個人的な人に宛てた応援メッセージです
今は大越先生の言葉を少しずつ書いていきます

心の奥深く沁み込んだいじめの記憶

塾に来る子どもたちにもいろいろのタイプがありますが、来てすぐ元気になる子がかなりいます。
塾の入口に立ったとたん、ああ、これが自分の求めていた空間であると、さも居心地よさそうに一日中、何かをして過ごしています。
不登校で一家中を振り回していたことなど嘘のように、みんなと活発に話もする、行事にも加わるという具合で、これなら何の心のケアなどいらないように見えるのです。

ところが、このような子に限って、話がある部分に触れそうになると、今度は嘘のように黙りこくってしまいます。
ある年の、越前海岸の「告白合宿」でのことです。
告白者である彼は、中学2年の2学期から不登校になり、そのあと入った専門学校も1週間で中退し、自室でパソコン通信に明け暮れるようになりました。
パソコン通信で得た大人顔負けの知識で議論したり、「小学校時代の先生が、不登校の女の子をクラス全員で迎えにいくなどという、本人の心を逆なでするやり方をしたのは許せない」などと、独自の批判能力を発揮していました。
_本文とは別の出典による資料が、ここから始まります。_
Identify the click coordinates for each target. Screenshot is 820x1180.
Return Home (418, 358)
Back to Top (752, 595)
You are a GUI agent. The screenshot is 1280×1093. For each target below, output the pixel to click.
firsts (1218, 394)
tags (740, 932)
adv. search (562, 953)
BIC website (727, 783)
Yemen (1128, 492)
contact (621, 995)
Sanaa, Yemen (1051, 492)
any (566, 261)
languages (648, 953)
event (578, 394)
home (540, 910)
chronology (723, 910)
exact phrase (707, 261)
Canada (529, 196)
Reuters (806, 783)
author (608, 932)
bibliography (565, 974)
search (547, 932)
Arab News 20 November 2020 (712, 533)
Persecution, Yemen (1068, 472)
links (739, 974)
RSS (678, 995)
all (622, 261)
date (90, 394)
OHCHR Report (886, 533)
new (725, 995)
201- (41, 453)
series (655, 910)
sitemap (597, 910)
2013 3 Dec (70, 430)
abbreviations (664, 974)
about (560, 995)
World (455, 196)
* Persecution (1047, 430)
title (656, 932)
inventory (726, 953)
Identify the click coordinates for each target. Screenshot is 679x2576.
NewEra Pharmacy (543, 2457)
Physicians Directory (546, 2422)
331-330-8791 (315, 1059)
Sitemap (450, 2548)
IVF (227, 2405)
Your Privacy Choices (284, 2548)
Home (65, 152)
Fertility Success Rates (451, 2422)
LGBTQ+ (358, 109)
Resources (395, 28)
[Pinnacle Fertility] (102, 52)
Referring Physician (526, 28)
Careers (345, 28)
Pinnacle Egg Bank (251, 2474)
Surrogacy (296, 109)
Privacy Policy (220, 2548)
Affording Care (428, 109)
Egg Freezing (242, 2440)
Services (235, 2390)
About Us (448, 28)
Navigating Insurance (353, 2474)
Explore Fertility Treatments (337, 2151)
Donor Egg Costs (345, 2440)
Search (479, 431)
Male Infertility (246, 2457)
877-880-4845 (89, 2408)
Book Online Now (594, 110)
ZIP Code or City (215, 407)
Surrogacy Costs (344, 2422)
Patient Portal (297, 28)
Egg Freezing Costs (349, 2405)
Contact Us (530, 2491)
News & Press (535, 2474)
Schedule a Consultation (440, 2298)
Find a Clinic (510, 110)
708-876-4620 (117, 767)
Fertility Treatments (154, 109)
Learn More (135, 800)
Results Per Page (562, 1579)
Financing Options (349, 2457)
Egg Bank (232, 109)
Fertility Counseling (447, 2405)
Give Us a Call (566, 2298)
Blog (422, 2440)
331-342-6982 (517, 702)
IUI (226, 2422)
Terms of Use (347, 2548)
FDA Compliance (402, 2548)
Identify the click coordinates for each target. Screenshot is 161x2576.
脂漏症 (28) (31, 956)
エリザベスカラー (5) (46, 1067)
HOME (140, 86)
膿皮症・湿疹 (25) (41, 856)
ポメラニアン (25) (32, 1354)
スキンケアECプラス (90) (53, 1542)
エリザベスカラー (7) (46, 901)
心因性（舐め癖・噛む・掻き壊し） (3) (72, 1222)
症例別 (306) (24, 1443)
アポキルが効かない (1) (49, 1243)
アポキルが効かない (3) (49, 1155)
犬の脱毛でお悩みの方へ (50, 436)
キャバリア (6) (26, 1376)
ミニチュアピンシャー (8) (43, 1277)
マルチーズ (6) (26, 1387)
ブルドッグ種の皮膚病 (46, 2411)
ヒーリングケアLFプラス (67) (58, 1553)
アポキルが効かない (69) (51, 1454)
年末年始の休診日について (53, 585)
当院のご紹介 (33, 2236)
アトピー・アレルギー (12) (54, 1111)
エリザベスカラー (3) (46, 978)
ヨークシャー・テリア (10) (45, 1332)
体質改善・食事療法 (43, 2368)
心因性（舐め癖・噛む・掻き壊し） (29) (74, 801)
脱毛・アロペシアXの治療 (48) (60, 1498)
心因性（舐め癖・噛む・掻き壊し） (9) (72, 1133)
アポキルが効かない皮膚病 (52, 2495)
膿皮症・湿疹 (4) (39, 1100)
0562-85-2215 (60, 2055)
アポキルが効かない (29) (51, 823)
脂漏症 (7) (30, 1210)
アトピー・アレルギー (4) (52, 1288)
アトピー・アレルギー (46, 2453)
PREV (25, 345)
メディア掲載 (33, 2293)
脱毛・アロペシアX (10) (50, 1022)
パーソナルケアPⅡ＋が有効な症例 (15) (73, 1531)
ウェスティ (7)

一見すると、なかなか利発な青年です。

ところが、話が彼の不登校の原因に及び、「いじめがあったらしいね」と一言触れた途端、それまで穏やかに答えていた彼の顔が、突然、ひきつったように硬くなってしまったのです。私は彼のこの表情の変化を見逃しませんでした。過去のいじめの傷は、本人の意思と関係なく、もう心のひだに沁み込んでしまっていたのです。私はすかさず話題を変えました。
おそらくこのとき、それ以上この問題を突っ込んでも、彼は一言も答えなかったでしょう。それほどいじめの恐怖は彼の心の奥深く、思い出したくない記憶としてしまわれていたのです。

じつは、このような過去の具体的な恐怖と、日常的にある正体不明に見える不安の間には密接な関係があるのです。
これはお母さん方も同じことです。たとえば、子どもが学校へ行かなくなると、ほとんどのお母さんはパニックに陥ります。パニックとは、「今までの知識や経験では対応しきれない大きな出来事」の事です。
子どもには学校へ行ってほしい反面、その子にどう対応していいかわからなくてオロオロします。実はそのオロオロの気持ちの背後には、えもいえぬ不安があるのです。

この不安の正体を知るために、その対極にある幸福について考えてみましょう。対極にあるものを考えると、正体がよりはっきり見えてくるからです。
言うまでもなく幸福そのものには、実態がありません。目に見えるものでも、手に触れられるものでもなく、ふと感じるものだという事です。同様に、不安も恐怖も実態として存在するものではありません。幸福と同じように感じられるものです。
この機会に、不安と恐怖について説明しておきます。不安と恐怖は微妙に異なります。どう違うかと言うと、恐怖は知性で感知できるもので、不安は感性で感じ取るものであるとされています。
また、「恐怖のあとのめまいが不安である」などという文学的な言い方もあります。つまり、恐怖は不安に先立つものであるということです。

つまり、自分の理性で受け入れがたいものが押し寄せてくると、まず人間は恐怖を覚え、そして次にはそれを本能的に消し去ろうとするのです。このように、人間は恐怖を消すことによって生きていけるわけです。こういう心の動きを、作家の五木寛之さんは、「人間は悲しみを忘れられるから生きていけるのだ」と言いました。言い得て妙です。
これは、不登校の子どもたちの話からもうかがい知ることができます。彼らは今、とても不安を感じているわけですが既述の通り、その不安に到達する前に、恐怖を味わっているはずなのです。しかし、そのことを聞いても、彼らは覚えていないと言います。つまり、学校に行けなくなったという具体的な恐怖を、目の前から消してしまったのです。そして今は、恐怖のあとのめまいである不安に、苦しめられているのです。

もちろん同じことがお母さんにも言えます。親子ともども、無意識のうちに、あったはずの恐怖に対して頭の中を白くして逃れようとしているのです。
恐怖を除去してしまう本能は、確かに人間を救いますが、恐怖が残していった不安を取り除くためには、その恐怖に再び立ち向かわなくてはなりません。つまり、酷なようですが、恐怖の正体は何だったのかを直視しなければならないのです。めまいがするからといって、フラフラと目をそらしていたのでは、何も解決しないのです。